RFC: strict account checking

Discussion:

Simon Michael

2018-10-08 19:20:06 UTC

Cc'd from https://github.com/simonmichael/hledger/issues/891 <https://github.com/simonmichael/hledger/issues/891>, do you see any problems or simpler alternatives ?

This is a proposal for the "optional strict checking" part of #217 <https://github.com/simonmichael/hledger/issues/217>, allowing us to check account names in transactions against account declarations, and report misspelled or non-permitted account names, similar to --strict/--pedantic mode in Ledger. Here's what I'm thinking:

Proposal 1:
There are different kinds of accounts in the chart of accounts:

structural parent accounts, like assets and liabilities, needed for the tree, not normally posted to
accounts corresponding to real-world accounts, like assets:bankA:checking and liabilities:visa
imaginary subaccounts of real-world accounts, like assets:bankA:checking:rent or assets:bankA:savings:travel, used eg for budget envelopes/savings goals
accounts used to balance the books and track accounting concepts, like equity:opening balances
accounts used to categorise inflows and outflows, like revenues:salary and expenses:food:groceries:bulk:rice
The first kind (structural parents) usually should not receive postings. All the others typically can receive postings. I'm calling this an account's "usability", ie whether it may be used in postings (I haven't found a better word, ideas welcome.)

You may want to limit the creation of subaccounts deeper than what has been declared. You may want to lock down the basic chart of accounts but still allow freeform subaccounts in certain places.

Syntax should be lightweight and language neutral.

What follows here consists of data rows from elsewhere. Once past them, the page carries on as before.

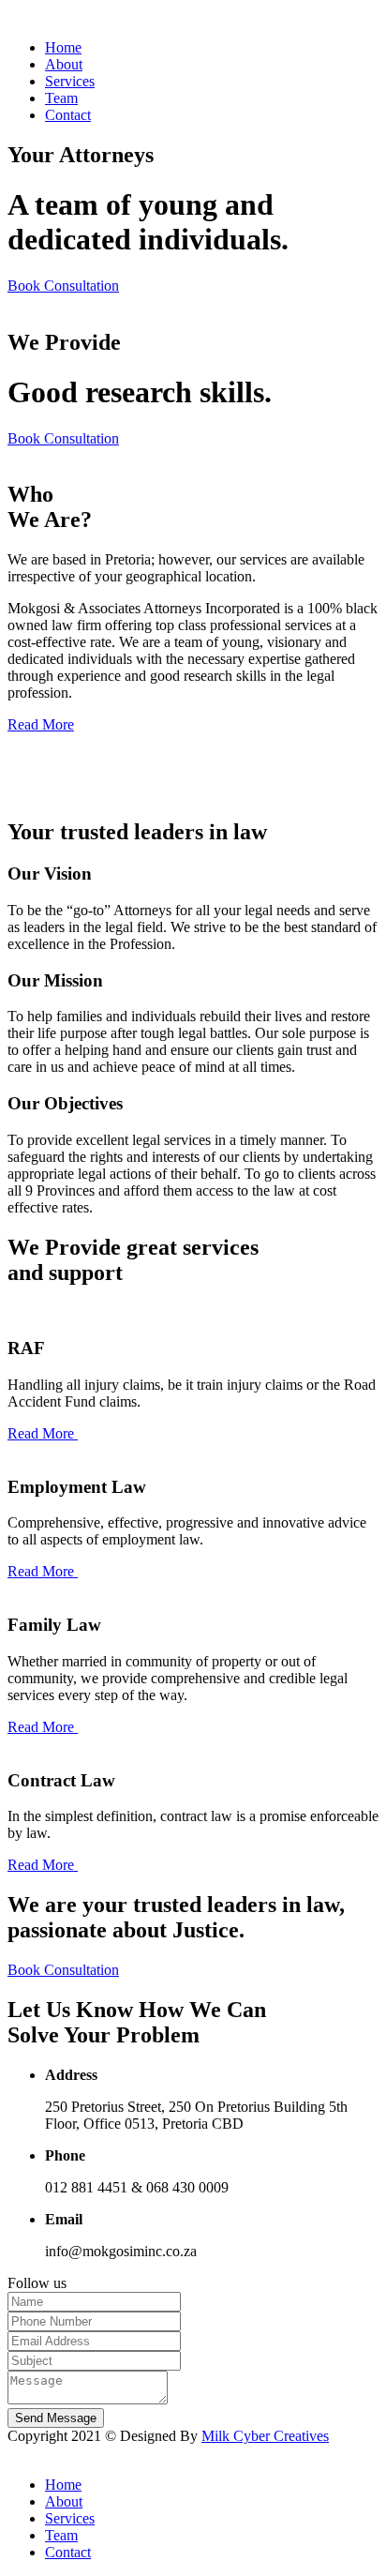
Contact (68, 115)
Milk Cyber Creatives (265, 2436)
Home (63, 47)
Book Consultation (63, 286)
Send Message (55, 2418)
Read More (40, 724)
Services (70, 81)
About (63, 64)
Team (61, 98)
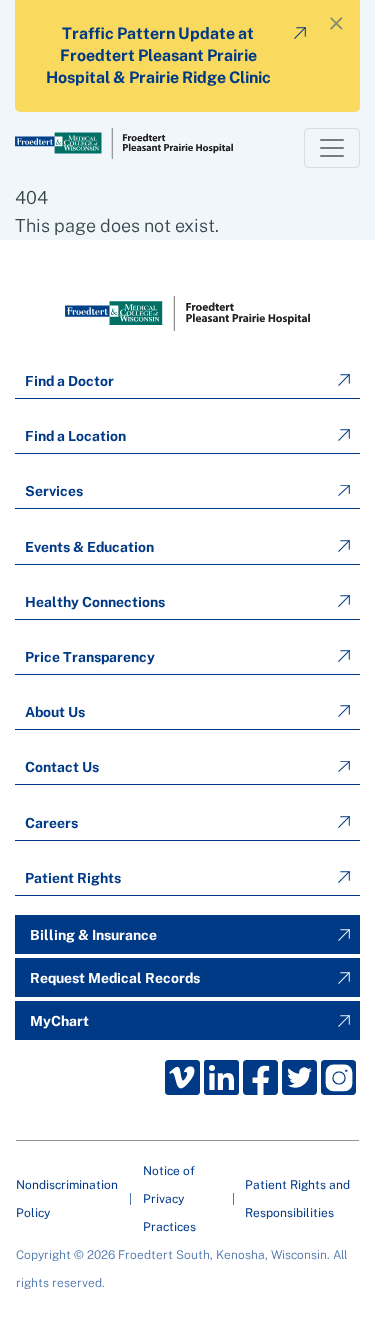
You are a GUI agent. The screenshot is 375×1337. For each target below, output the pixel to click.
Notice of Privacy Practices (169, 1199)
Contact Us (62, 767)
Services (54, 491)
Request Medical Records (115, 978)
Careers (51, 823)
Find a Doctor (69, 381)
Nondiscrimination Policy (67, 1199)
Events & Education (89, 547)
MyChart (59, 1021)
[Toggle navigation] (332, 148)
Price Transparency (90, 657)
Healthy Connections (95, 602)
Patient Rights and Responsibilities (297, 1199)
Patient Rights (73, 878)
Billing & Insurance (93, 935)
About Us (55, 712)
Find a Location (75, 436)
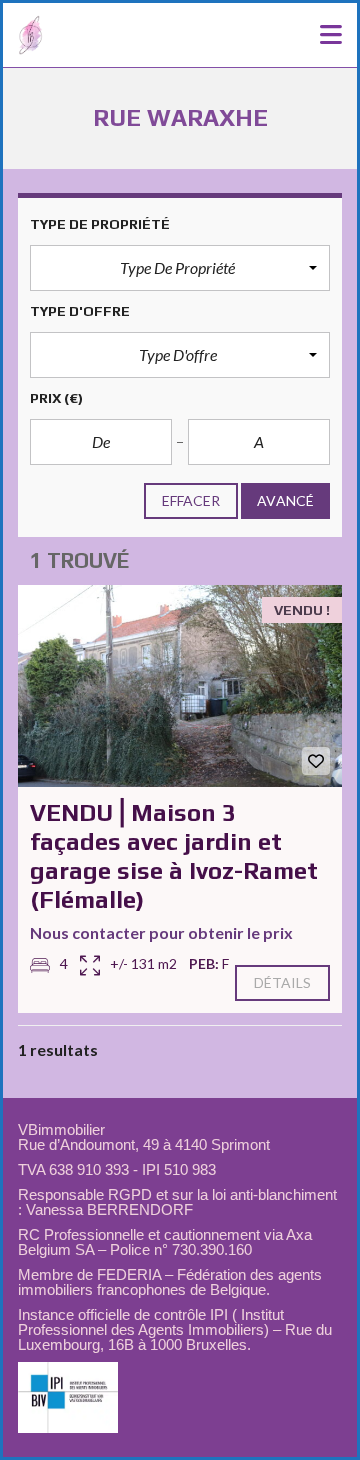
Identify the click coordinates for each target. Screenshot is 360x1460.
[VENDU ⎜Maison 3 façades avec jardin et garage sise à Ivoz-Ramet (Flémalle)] (180, 686)
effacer (191, 500)
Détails (283, 982)
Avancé (285, 500)
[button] (180, 268)
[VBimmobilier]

Declaring account usability should be orthogonal to the other functions of account directives (display order, type etc.)

We could declare an account's usability by adding characters in the metadata area (in the account directive after two or more spaces, similar to #877 <https://github.com/simonmichael/hledger/pull/877>):

. (a period) means "this account is usable"
* (a star) means "any subaccount of this account is usable (both children and deeper descendants)"
If any such declarations are found in the journal, account usability checking is enabled and hledger will raise an error if it finds postings to accounts which have not been declared usable.

Eg:

; postings to assets or assets:bank are not allowed
account assets
account assets:bank
; postings to assets:bank:checking or any subaccount are allowed
account assets:bank:checking .*
; postings to assets:bank:savings are allowed, but not to subaccounts
account assets:bank:savings .
; postings to anything under liabilities, revenues or expenses are allowed (but not to the top-level accounts)
liabilities *
revenues *
expenses *

Proposal 2:

Alternately it could be

. "this account is usable"
* "direct children of this account are usable"
** "any subaccount of this account is usable (both children and deeper)"
This gives more control. And if we want this in future, it would be better to start with it now (switching would be disruptive.) However I think it is unnecessary precision, and it's better to keep things simple.

--
You received this message because you are subscribed to the Google Groups "hledger" group.
To unsubscribe from this group and stop receiving emails from it, send an email to hledger+***@googlegroups.com.
For more options, visit https://groups.google.com/d/optout.

Carel Fellinger

2018-10-10 08:17:47 UTC

Permalink

Hai Simon,

Post by Simon Michael
structural parent accounts, like assets and liabilities, needed for
the tree, not normally posted to

...

Post by Simon Michael
The first kind (structural parents) usually should not receive
postings. All the others typically can receive postings. I'm calling
this an account's "usability", ie whether it may be used in postings
(I haven't found a better word, ideas welcome.)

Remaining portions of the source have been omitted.